REQUIREMENT
Using the listing below, retype exactly the lines starting at the one with "The image size is (720, 531)." and ending at the one with "This screenshot has height=748, width=1024.", and include both.

PROVIDED RECORDS
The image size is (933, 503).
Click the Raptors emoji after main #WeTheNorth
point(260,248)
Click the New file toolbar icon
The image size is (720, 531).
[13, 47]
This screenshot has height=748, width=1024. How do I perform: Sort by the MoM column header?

...

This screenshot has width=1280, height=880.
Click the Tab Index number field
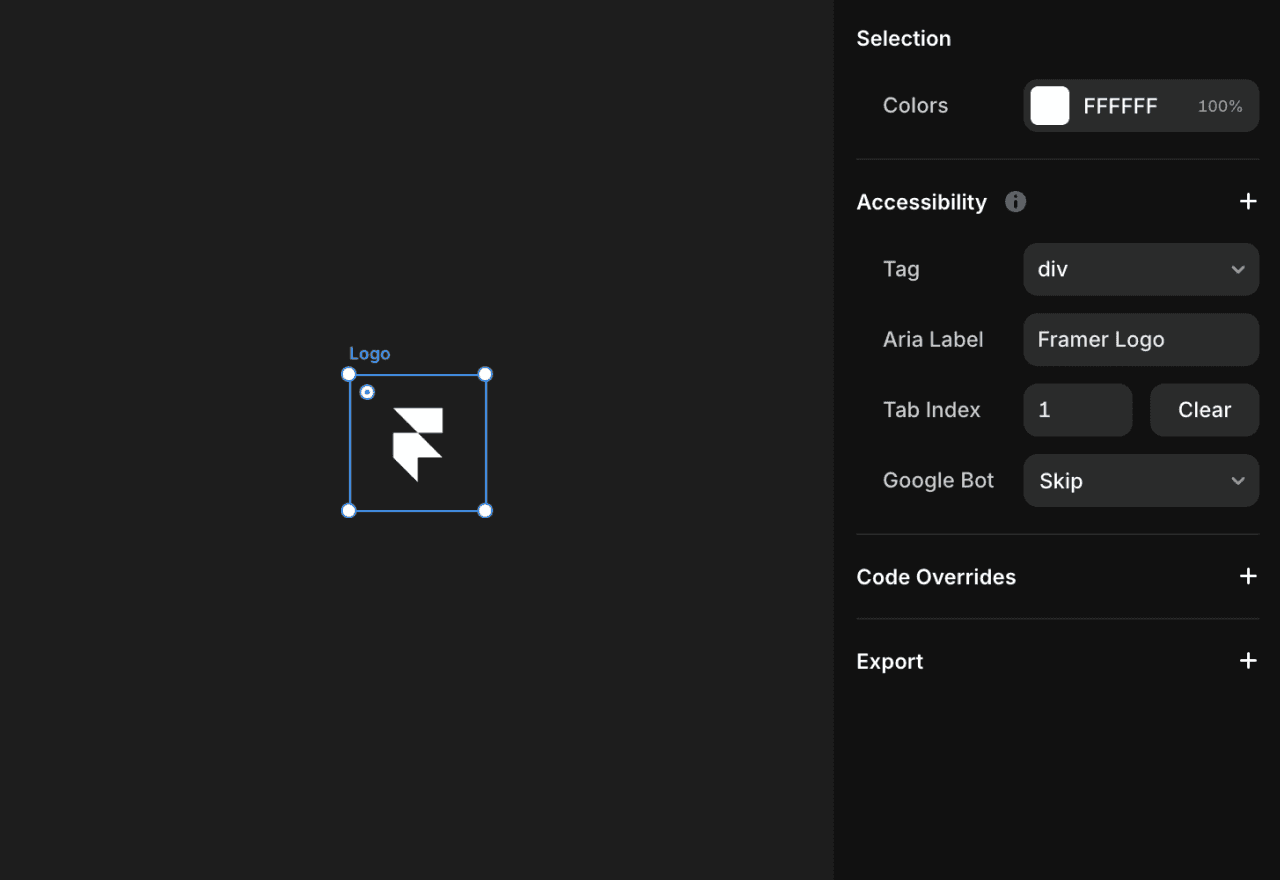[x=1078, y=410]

---

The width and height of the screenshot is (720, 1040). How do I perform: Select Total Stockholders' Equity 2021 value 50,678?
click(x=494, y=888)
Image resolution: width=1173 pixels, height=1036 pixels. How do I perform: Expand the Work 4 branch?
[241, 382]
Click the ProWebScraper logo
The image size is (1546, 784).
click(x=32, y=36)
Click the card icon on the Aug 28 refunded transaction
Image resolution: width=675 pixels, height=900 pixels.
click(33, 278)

PROBLEM SOLUTION
The image size is (720, 531).
[13, 47]
This screenshot has height=748, width=1024. How do I perform: Sort by the MoM column header?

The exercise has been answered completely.